* [TAREA 1]: Extrae del texto sobre el trauma psicológico el tramo que va desde "Así pues, visto" hasta "la sanación individual.", copiándolo sin cambiar nada.
* [TAREA 2]:
Responde brevemente según el texto sobre el trauma psicológico:
(a) ¿En qué época y desde qué país empieza a escucharse el concepto de trauma psicológico?
(b) ¿En qué invierten cantidades disparatadas de dinero muchos profesionales?
(c) ¿Con qué cuatro adjetivos se describe la nueva perspectiva?

* [BLOQUE DE TEXTO]:
----------
Así pues, visto el escaso éxito de las intervenciones psiquiátricas y psicológicas bajo el marco más tradicional y en un intento de quitarles peso (que no de huir) de estas etiquetas diagnósticas sentenciadoras, en la época de los 2000 comienza a escucharse el concepto de trauma psicológico desde los Estados Unidos. Parece que las ideas vintage de los discípulos de Freud combinadas, eso sí, con la evidencia científica, han vuelto para quedarse. El pasado personal vuelve a tener un papel crucial en la sanación individual.

En los últimos años, la investigación entorno a lo que rodea al concepto de trauma ha crecido considerablemente, así como los estudios entorno a la eficacia de los posibles tratamientos que actualmente existen para paliar el sufrimiento de la persona “traumatizada”. Por fin existen “herramientas” para poder “dar soluciones” al trauma. Me surge la duda: realmente a quién ayudan estas nuevas herramientas, ¿al terapeuta o al cliente? Supongo que responder a esta pregunta es complicado, así que simplemente quiero remarcar que se ha disparado el número de profesionales que han girado totalmente su dirección asistencial y se han replanteado su modelo de trabajo para invertir cantidades disparatadas de dinero en cursos oficiales para aprender a “gestionar terapéuticamente un trauma”.

Siendo sincera y como testigo del avance en primera línea, esta nueva perspectiva es absolutamente innovadora, efectiva, palpable y real. Con poco se logra mucho, y ese es otro gran riesgo: creer que por fin hemos topado con la solución definitiva. No existe esa barita mágica que alivia el sufrimiento humano individual, y si existiera seguiría al mismo tiempo manteniendo las razones estructurales que perpetúan el abuso emocional, psicológico, sexual, físico e infantil, y las desigualdades económicas, sociales, culturales e históricas.
----------
* [DATOS GUARDADOS]:
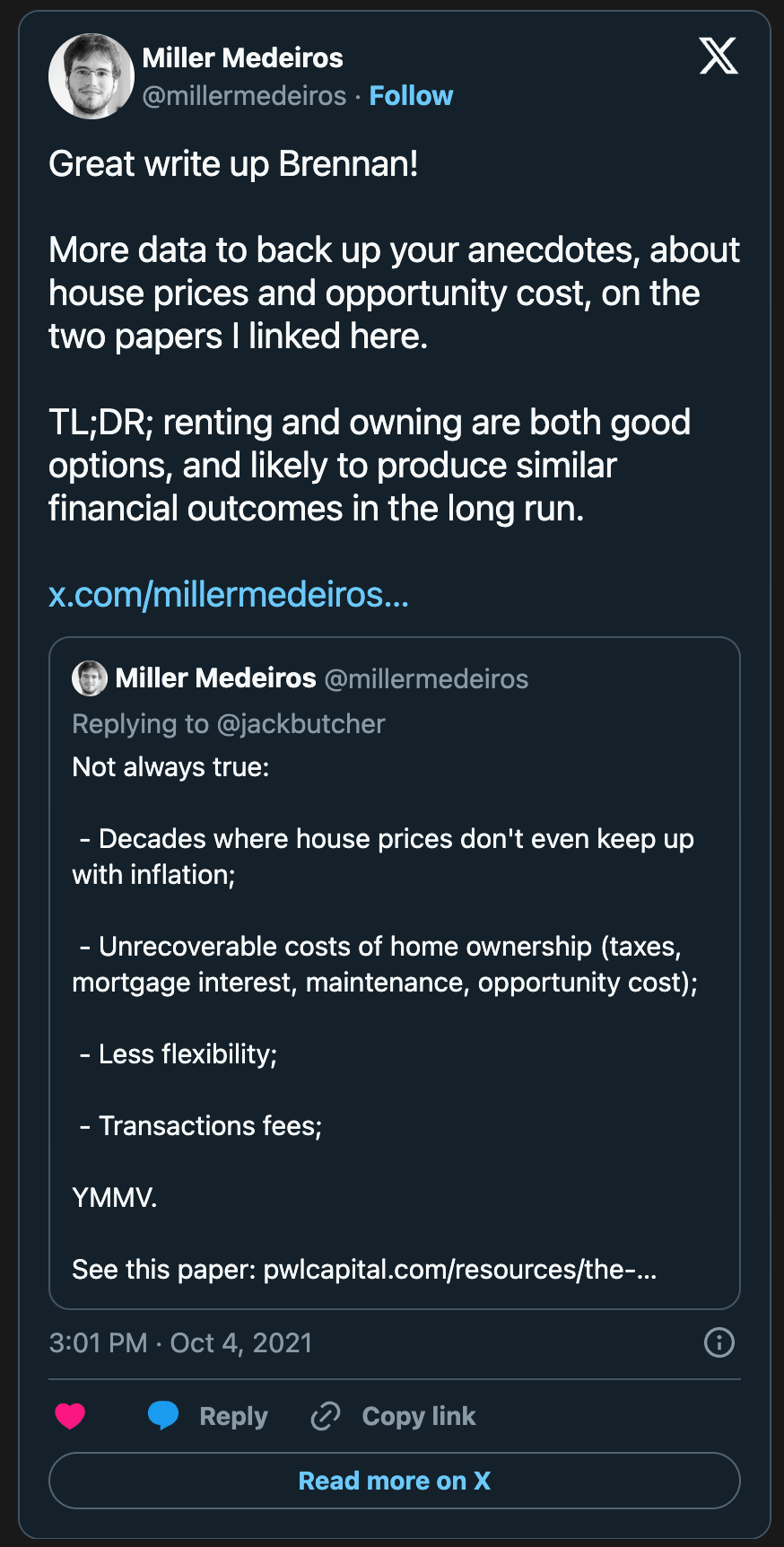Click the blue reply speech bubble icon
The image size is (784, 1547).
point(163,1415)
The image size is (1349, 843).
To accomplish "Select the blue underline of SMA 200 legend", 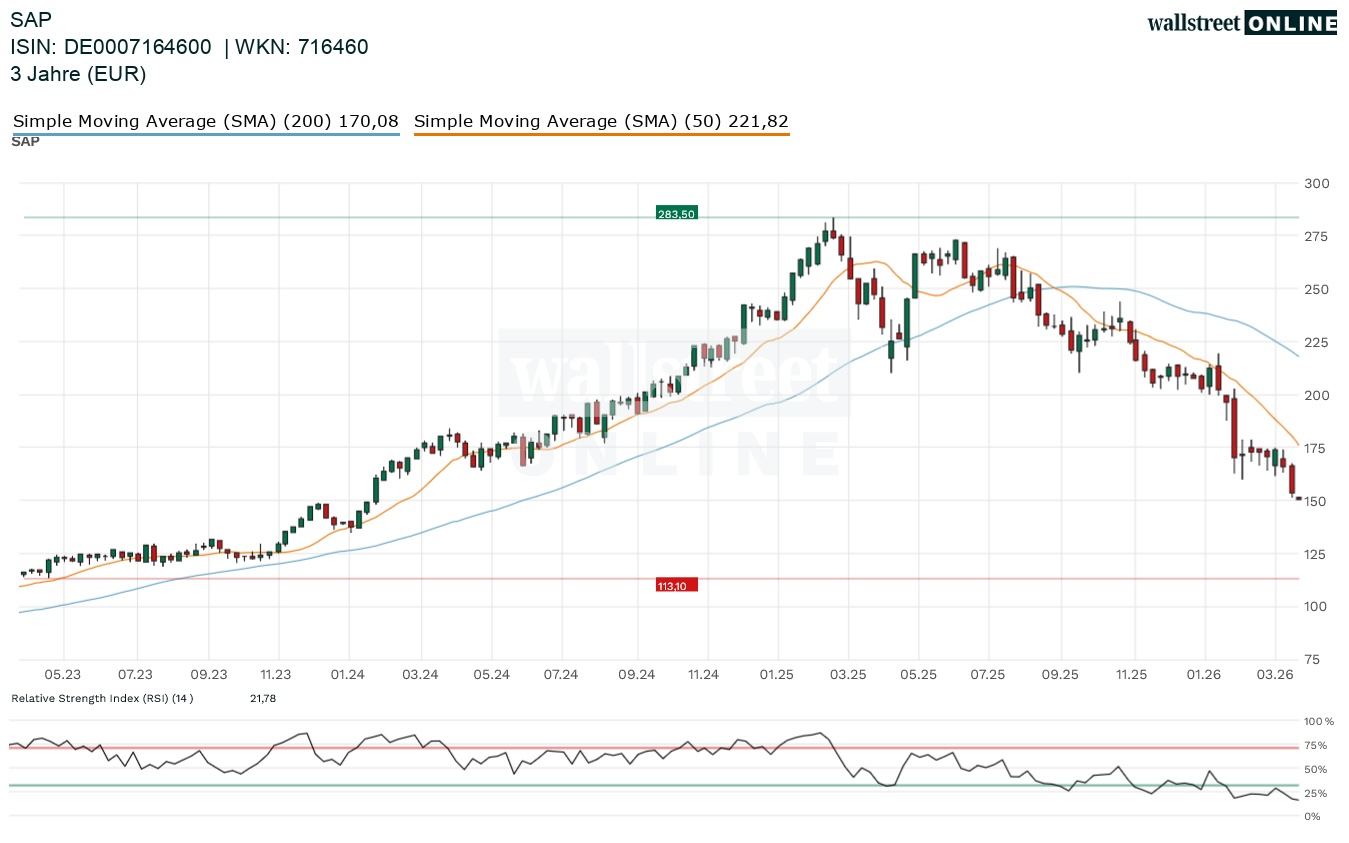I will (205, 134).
----------
* [RESULTADO 1]:
Así pues, visto el escaso éxito de las intervenciones psiquiátricas y psicológicas bajo el marco más tradicional y en un intento de quitarles peso (que no de huir) de estas etiquetas diagnósticas sentenciadoras, en la época de los 2000 comienza a escucharse el concepto de trauma psicológico desde los Estados Unidos. Parece que las ideas vintage de los discípulos de Freud combinadas, eso sí, con la evidencia científica, han vuelto para quedarse. El pasado personal vuelve a tener un papel crucial en la sanación individual.

* [RESULTADO 2]:
(a) En la época de los 2000, desde los Estados Unidos.
(b) En cursos oficiales para aprender a "gestionar terapéuticamente un trauma".
(c) Innovadora, efectiva, palpable y real.